REQUIRED ACTION:
Output all of the listing, leaving every line exactly as written.

RECORD EXTRACTS:
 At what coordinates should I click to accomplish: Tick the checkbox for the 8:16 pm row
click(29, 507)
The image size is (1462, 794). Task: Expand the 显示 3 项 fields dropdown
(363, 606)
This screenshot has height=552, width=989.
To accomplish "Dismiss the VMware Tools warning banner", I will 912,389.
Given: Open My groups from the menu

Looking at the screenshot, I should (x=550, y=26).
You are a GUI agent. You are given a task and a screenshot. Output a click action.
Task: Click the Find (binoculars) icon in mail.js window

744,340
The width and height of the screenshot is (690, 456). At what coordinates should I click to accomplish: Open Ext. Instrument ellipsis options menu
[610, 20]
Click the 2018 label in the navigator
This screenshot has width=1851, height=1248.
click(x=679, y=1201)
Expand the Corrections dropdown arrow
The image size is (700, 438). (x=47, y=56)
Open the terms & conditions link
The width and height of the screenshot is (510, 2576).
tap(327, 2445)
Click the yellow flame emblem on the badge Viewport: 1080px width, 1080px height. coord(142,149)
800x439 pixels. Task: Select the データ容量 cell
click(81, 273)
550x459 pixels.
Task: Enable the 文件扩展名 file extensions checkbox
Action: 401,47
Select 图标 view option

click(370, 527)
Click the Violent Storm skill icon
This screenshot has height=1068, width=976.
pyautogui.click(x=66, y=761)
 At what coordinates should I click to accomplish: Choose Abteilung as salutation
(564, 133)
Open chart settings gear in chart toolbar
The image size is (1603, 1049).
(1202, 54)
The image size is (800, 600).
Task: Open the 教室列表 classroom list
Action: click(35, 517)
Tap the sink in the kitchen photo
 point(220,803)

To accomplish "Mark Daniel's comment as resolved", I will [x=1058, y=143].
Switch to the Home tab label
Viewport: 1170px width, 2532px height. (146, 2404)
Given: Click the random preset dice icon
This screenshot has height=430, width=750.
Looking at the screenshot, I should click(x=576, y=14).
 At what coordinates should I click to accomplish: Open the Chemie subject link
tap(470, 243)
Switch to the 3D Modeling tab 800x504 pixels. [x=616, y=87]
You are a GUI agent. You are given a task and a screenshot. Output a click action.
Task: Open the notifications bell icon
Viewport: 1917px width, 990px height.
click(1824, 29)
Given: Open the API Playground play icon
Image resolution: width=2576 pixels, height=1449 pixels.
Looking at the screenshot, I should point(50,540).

RESULT FOR THIS TASK:
 At what coordinates should I click to accomplish: Tick the checkbox for the 8:16 pm row
click(29, 507)
The image size is (1462, 794). Task: Expand the 显示 3 项 fields dropdown
(363, 606)
This screenshot has height=552, width=989.
To accomplish "Dismiss the VMware Tools warning banner", I will 912,389.
Given: Open My groups from the menu

Looking at the screenshot, I should (x=550, y=26).
You are a GUI agent. You are given a task and a screenshot. Output a click action.
Task: Click the Find (binoculars) icon in mail.js window

744,340
The width and height of the screenshot is (690, 456). At what coordinates should I click to accomplish: Open Ext. Instrument ellipsis options menu
[610, 20]
Click the 2018 label in the navigator
This screenshot has width=1851, height=1248.
click(x=679, y=1201)
Expand the Corrections dropdown arrow
The image size is (700, 438). (x=47, y=56)
Open the terms & conditions link
The width and height of the screenshot is (510, 2576).
tap(327, 2445)
Click the yellow flame emblem on the badge Viewport: 1080px width, 1080px height. coord(142,149)
800x439 pixels. Task: Select the データ容量 cell
click(81, 273)
550x459 pixels.
Task: Enable the 文件扩展名 file extensions checkbox
Action: 401,47
Select 图标 view option

click(370, 527)
Click the Violent Storm skill icon
This screenshot has height=1068, width=976.
pyautogui.click(x=66, y=761)
 At what coordinates should I click to accomplish: Choose Abteilung as salutation
(564, 133)
Open chart settings gear in chart toolbar
The image size is (1603, 1049).
(1202, 54)
The image size is (800, 600).
Task: Open the 教室列表 classroom list
Action: click(35, 517)
Tap the sink in the kitchen photo
 point(220,803)

To accomplish "Mark Daniel's comment as resolved", I will [x=1058, y=143].
Switch to the Home tab label
Viewport: 1170px width, 2532px height. (146, 2404)
Given: Click the random preset dice icon
This screenshot has height=430, width=750.
Looking at the screenshot, I should click(x=576, y=14).
 At what coordinates should I click to accomplish: Open the Chemie subject link
tap(470, 243)
Switch to the 3D Modeling tab 800x504 pixels. [x=616, y=87]
You are a GUI agent. You are given a task and a screenshot. Output a click action.
Task: Open the notifications bell icon
Viewport: 1917px width, 990px height.
click(1824, 29)
Given: Open the API Playground play icon
Image resolution: width=2576 pixels, height=1449 pixels.
Looking at the screenshot, I should point(50,540).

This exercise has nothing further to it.